Nahri refuses to escape with Dara and the life she's trying to build in Daevabad. Ali intervenes. Their battle ends with Dara threatening to kill Ali if Nahri doesn't agree to flee with him, and Nahri concedes. Ali is taken prisoner, and the three make their way to a secret boat by the lake shore. Their escape is soon interrupted by a hidden warship full of soldiers, led by Muntadhir and his close companion Jamshid, a Daeva and son of Daevabad's grand wazir. A massacre ensues when Nahri unintentionally unleashes Dara's slave powers. Dara kills nearly everyone on the ship, seemingly including Ali, who falls overboard into Daevabad's magical lake, which is long rumored to tear djinn flesh into pieces. Dara also severely injures Jamshid.

Still on the boat, Nahri talks Dara down and agrees to escape with him. Ali re-emerges from the lake. Possessed by powerful mythical water beings known as marid, Ali kills Dara as a horrified Nahri watches.
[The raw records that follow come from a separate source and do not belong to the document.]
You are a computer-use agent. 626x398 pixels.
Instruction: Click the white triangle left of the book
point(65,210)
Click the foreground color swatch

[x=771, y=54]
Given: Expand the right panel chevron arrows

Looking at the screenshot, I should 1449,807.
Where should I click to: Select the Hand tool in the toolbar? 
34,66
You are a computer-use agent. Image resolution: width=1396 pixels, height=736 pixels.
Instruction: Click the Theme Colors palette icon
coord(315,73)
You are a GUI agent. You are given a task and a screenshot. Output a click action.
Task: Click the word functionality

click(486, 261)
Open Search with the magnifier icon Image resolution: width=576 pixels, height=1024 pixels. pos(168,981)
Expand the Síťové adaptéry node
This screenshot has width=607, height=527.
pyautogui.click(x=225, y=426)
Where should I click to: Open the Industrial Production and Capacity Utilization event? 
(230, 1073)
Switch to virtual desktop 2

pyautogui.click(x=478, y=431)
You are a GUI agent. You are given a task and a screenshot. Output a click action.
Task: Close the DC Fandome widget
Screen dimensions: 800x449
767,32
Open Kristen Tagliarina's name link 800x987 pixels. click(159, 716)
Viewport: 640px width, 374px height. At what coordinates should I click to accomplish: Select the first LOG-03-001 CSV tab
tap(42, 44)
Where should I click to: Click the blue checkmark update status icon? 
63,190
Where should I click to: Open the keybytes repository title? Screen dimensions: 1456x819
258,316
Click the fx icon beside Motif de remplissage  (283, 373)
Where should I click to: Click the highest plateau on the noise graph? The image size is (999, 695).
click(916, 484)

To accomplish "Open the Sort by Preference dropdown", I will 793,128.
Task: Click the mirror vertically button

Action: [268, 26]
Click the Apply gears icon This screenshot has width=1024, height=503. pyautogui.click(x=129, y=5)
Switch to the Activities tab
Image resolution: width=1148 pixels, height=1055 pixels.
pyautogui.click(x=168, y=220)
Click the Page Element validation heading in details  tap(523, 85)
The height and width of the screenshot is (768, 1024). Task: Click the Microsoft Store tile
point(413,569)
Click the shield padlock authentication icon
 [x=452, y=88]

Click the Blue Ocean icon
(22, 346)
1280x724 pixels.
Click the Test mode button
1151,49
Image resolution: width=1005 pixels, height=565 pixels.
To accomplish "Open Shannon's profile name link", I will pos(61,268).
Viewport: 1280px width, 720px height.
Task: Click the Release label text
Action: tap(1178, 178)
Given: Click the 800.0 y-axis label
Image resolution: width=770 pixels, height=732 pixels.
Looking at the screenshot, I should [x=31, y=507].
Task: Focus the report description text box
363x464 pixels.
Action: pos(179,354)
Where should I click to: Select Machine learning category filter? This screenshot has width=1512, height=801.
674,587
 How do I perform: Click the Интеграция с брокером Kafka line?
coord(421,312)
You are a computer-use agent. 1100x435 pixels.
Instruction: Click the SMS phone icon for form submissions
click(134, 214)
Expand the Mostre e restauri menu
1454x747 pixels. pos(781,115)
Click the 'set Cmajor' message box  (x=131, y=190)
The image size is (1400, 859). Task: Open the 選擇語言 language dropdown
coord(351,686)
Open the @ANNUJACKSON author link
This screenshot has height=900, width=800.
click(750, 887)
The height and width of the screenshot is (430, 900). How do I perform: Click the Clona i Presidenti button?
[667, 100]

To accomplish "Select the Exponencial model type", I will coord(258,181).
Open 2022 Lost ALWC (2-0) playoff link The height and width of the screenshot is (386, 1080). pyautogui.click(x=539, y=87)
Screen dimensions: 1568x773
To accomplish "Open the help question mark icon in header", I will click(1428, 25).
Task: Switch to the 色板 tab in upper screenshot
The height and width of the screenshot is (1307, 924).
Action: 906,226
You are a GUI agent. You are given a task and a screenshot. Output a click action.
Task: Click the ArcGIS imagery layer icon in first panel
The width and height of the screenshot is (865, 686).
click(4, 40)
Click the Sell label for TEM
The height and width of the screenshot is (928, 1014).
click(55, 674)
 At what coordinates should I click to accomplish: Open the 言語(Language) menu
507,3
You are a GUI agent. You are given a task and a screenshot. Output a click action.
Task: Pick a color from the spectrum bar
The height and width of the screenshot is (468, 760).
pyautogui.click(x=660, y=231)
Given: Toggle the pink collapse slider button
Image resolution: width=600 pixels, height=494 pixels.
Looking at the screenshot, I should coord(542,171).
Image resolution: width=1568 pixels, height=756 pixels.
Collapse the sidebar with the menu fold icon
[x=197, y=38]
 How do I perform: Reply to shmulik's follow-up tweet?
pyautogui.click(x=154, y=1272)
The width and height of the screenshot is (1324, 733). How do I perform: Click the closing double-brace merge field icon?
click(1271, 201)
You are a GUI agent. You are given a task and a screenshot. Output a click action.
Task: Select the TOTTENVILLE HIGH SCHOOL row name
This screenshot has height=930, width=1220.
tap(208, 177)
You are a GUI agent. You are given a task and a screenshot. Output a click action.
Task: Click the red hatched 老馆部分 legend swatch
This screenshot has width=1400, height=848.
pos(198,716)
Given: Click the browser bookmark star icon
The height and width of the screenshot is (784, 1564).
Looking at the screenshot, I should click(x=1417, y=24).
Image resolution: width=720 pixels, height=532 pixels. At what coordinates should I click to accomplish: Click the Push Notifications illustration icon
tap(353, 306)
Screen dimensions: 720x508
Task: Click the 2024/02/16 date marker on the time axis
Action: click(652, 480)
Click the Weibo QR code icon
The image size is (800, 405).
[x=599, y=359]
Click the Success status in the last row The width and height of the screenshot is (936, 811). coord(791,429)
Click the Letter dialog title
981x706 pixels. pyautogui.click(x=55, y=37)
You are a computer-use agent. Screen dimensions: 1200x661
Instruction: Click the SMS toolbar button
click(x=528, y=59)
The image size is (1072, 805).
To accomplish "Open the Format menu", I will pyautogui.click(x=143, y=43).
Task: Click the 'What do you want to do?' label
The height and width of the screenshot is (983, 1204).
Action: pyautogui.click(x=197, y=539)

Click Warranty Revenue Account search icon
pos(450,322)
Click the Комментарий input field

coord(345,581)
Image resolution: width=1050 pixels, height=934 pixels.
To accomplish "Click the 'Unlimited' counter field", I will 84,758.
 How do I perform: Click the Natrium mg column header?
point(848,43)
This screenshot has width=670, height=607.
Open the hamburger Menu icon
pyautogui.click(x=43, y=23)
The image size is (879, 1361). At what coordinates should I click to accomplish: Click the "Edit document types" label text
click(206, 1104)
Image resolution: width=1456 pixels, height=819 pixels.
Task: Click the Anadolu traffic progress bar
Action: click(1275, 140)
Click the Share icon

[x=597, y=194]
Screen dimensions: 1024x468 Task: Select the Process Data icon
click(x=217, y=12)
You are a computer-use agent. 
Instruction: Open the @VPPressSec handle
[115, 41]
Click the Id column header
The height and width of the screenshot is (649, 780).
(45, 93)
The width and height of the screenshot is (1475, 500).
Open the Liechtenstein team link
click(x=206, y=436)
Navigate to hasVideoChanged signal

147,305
In the aftermath, King Ghassan retaliates against both the shafit in his search for those related to the Tanzeem and the Daevas and those who helped Dara's escape attempt or even question his death. Ali survives is banished to Am Gezira in part for his role in supporting the Tanzeem, and in part to hide his uncontrolled water magic, a result of his marid possession. Muntadhir renounces Ali and grieves Jamshid while resenting Nahri and his marriage to her. Nahri deeply struggles with Dara's death, and has a meeting with King Ghassan where they continue their previous marriage agreement and is told about Dara and what happened in Qui-zi. She later is forced to denounce Dara to a gathered crowd of Daeva nobles who show deference to her, much to Ghassan's discontent. Kaveh and Nisreen discuss Jamshid and the Daeva situation, and hint how things could change if they can get Dara's recovered slave ring to Manizheh e-Nahid.

==Reception==
The novel was listed in Best Books of the Year by multiple media outlets, such as Library Journal, Vulture, The Verge and SyfyWire. In a review in The New York Times, columnist Suzanne Joinson said "it's clear that Chakraborty has great fun alluding to these tales," and continues "most enjoyable is the gusto with which everything is thrown into her story, from massacres to zombies to djinns." A review by Paul Di Filippo in Locus compared the novel with One Thousand and One Nights in terms of its imagery and storylines, and summarizes by writing "with its blend of royal politesse, djinnish magic, human loves and fears, and Middle Eastern Machiavellianism, The City of Brass offers pleasures worthy of Scheherazade." Mahvesh Murad writes at Tor.com, "to most (western?) readers whose only experience of the djinn is Disney, The City of Brass is going to be a lush, entertaining fable inspired by Middle Eastern and Islamic folklore that has just enough familiar elements to not be considering worrying alien, and yet is exotic enough to thrill and entice and tick off diversity boxes in the right way."

===Awards===
The City of Brass was a finalist for several science fiction and fantasy awards, including the Crawford Award, Locus Award, British Fantasy Award, World Fantasy Award, and won the Booknest.eu award for best Debut Novel. Chakraborty narrowly missed the final ballot for the John W. Campbell award by a single vote.

Awards
| Year | Award | Category | Result | Ref. |
|---|---|---|---|---|
| 2018 | Crawford Award |  | Shortlisted |  |
| 2018 | Locus Award | Best Fantasy Novel | Nominated |  |
| 2018 | British Fantasy Award | Best Newcomer (Sydney J. Bounds Award) | Nominated |  |
| 2018 | World Fantasy Award | Novel | Nominated |  |
| 2019 | John W. Campbell Award for Best New Writer |  | Nominated |  |

== Adaption ==
As of 2020, the series had been optioned by Edgar Wright's, Nira Park's, Joe Cornish's and Rachael Prior's production company Complete Fiction, for the streaming service Netflix.